Wiener Forscherinnen fanden bei Aaskrähen zwei genetisch stark differenzierte Gruppen. Mit der Gefiederfarbe hat das aber nichts zu tun.

Foto: Dvorak / BirdLife Österreich

Die Antwort könnte in der genetischen Aufspaltung liegen.

Es ist ein vogelkundliches Rätsel: Unter dem Begriff "Aaskrähe" werden hierzulande zwei äußerlich sehr unterschiedliche Krähen zusammengefasst, die in wesentlichen Aspekten jedoch zusammengehören. Im Westen des Bundesgebietes kommt die Art nur als rein schwarze Rabenkrähe vor, die sich von der Saatkrähe nur dadurch unterscheidet, dass sie keinen nackten Schnabelansatz hat. Junge Saatkrähen, die eine befiederte Schnabelbasis wie Aaskrähen aufweisen, machen die Unterscheidung noch schwerer. Im Osten tritt die Aaskrähe als Nebelkrähe auf, die sich durch einen grauen Rücken und Bauch ausweist. Würde es sich bei den beiden Ausprägungen um eigenständige Arten handeln, könnten sie keine fortpflanzungsfähigen Jungen miteinander haben. Durch Wien jedoch verläuft ein rund 30 bis 50 Kilometer breiter, von der Ostsee bis zum Mittelmeer verlaufender Hybridgürtel, in dem sich die beiden Typen problemlos paaren. Die daraus entstehenden Mischlinge können alle Varianten grau-schwarzen Gefieders haben und sich mit Aaskrähen jeder Couleur fortpflanzen.

Unter diesen Umständen wäre zu erwarten, dass sich im Lauf der Zeit die Mischformen in ganz Österreich ausbreiten. Tatsächlich jedoch ist die Hybridzone, die 1928 das erste Mal kartografisch dargestellt wurde, sehr stabil: Die Hybriden verbreiten sich kaum. Warum das so ist, darüber grübeln Vogelkundler seit Jahrzehnten.

Stark differenzierte Gruppen

Anita Gamauf und Elisabeth Haring vom Naturhistorischen Museum Wien befassen sich mit den genetischen Verhältnissen aller in Eurasien verbreiteten Krähenvögel. Dabei brachten sie Erstaunliches zutage. Sie fanden nämlich innerhalb der Aaskrähe zwei genetisch stark differenzierte Gruppen – allerdings: Mit der Gefiederfärbung haben diese nichts zu tun. Vielmehr enthält die eine Gruppe Nebel- und Rabenkrähen aus einem riesigen Areal, nämlich von England bis in den Osten Russlands, wohingegen die zweite Gruppe nur Vögel aus einem vergleichsweise sehr kleinen Gebiet in Japan und im chinesisch-russischen Grenzgebiet umfasst.

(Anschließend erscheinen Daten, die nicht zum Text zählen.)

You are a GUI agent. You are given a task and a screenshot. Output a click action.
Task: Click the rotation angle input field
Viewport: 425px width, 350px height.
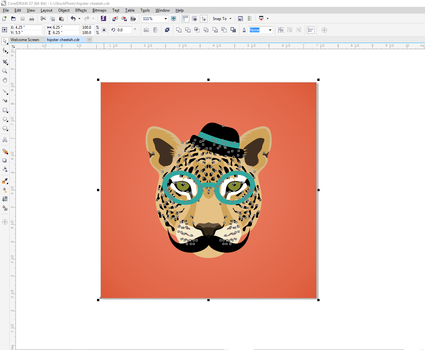(x=125, y=30)
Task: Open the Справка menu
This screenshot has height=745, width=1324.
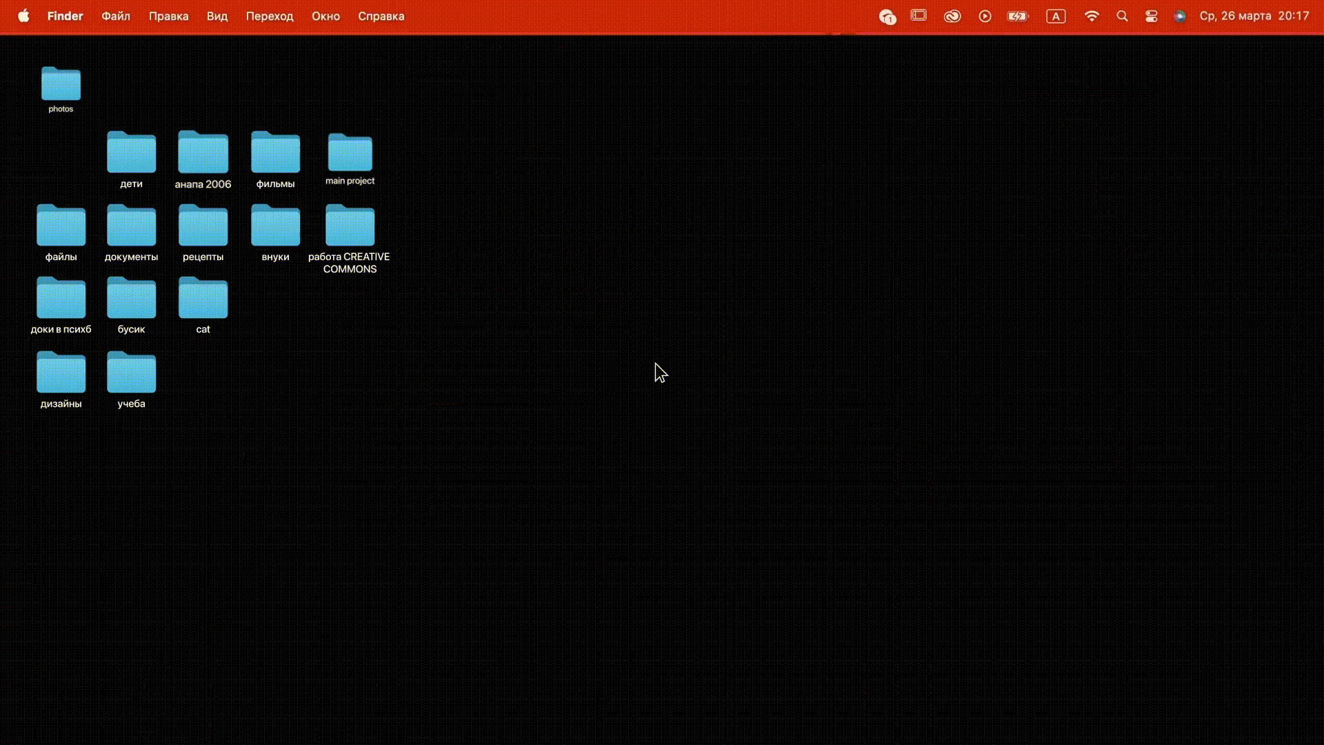Action: (x=381, y=16)
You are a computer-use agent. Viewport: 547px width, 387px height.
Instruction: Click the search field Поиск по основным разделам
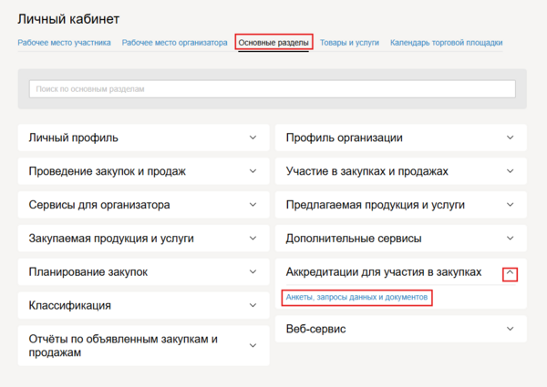click(272, 89)
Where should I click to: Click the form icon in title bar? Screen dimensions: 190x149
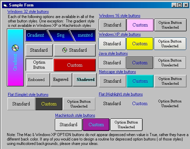(x=5, y=5)
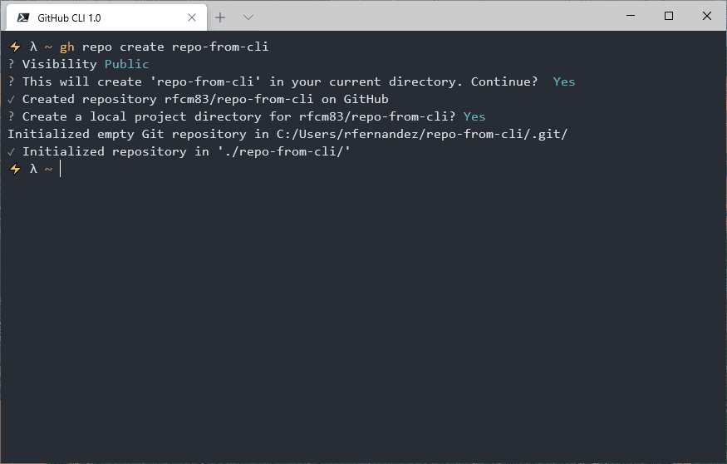This screenshot has width=727, height=464.
Task: Click the 'gh' command text
Action: pos(67,47)
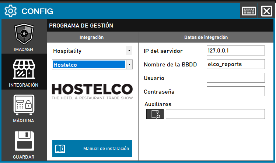Expand the Hospitality dropdown arrow

click(x=129, y=50)
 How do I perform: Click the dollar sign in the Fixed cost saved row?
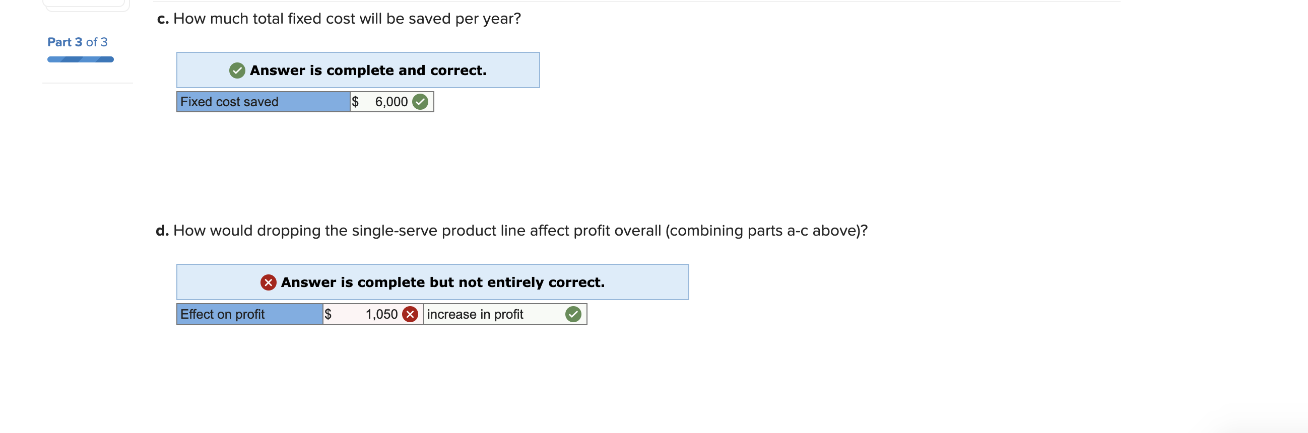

Auch bei Saatkrähen fanden Gamauf und Haring eine genetische Trennung in einen östlichen und einen westlichen Typ, die in Zentralrussland aufeinanderstoßen. Eine ganz ähnliche Aufteilung in zwei Genotypen weisen auch die ebenfalls zu den Krähenvögeln gehörigen Elstern, Dohlen und Blauelstern auf. Bei allen fünf Arten dürfte sich die genetische Aufspaltung zeitgleich vor circa zwei Millionen Jahren abgespielt haben.

"Alle fünf sind Offenlandbewohner, die im Zuge der Eiszeiten oft nur in isolierten Beckenlandschaften am südlichen Rand ihres Verbreitungsgebietes überleben konnten" , erklärt Gamauf. "Von dort haben sie sich in den folgenden Warmzeiten wieder ausgebreitet, sich in der Zwischenzeit durch die räumliche Trennung aber genetisch voneinander entfernt." Keine derartige Entwicklung konnte man bei waldbewohnenden Krähenvögeln wie Kolkrabe, Tannenhäher und Unglückshäher feststellen.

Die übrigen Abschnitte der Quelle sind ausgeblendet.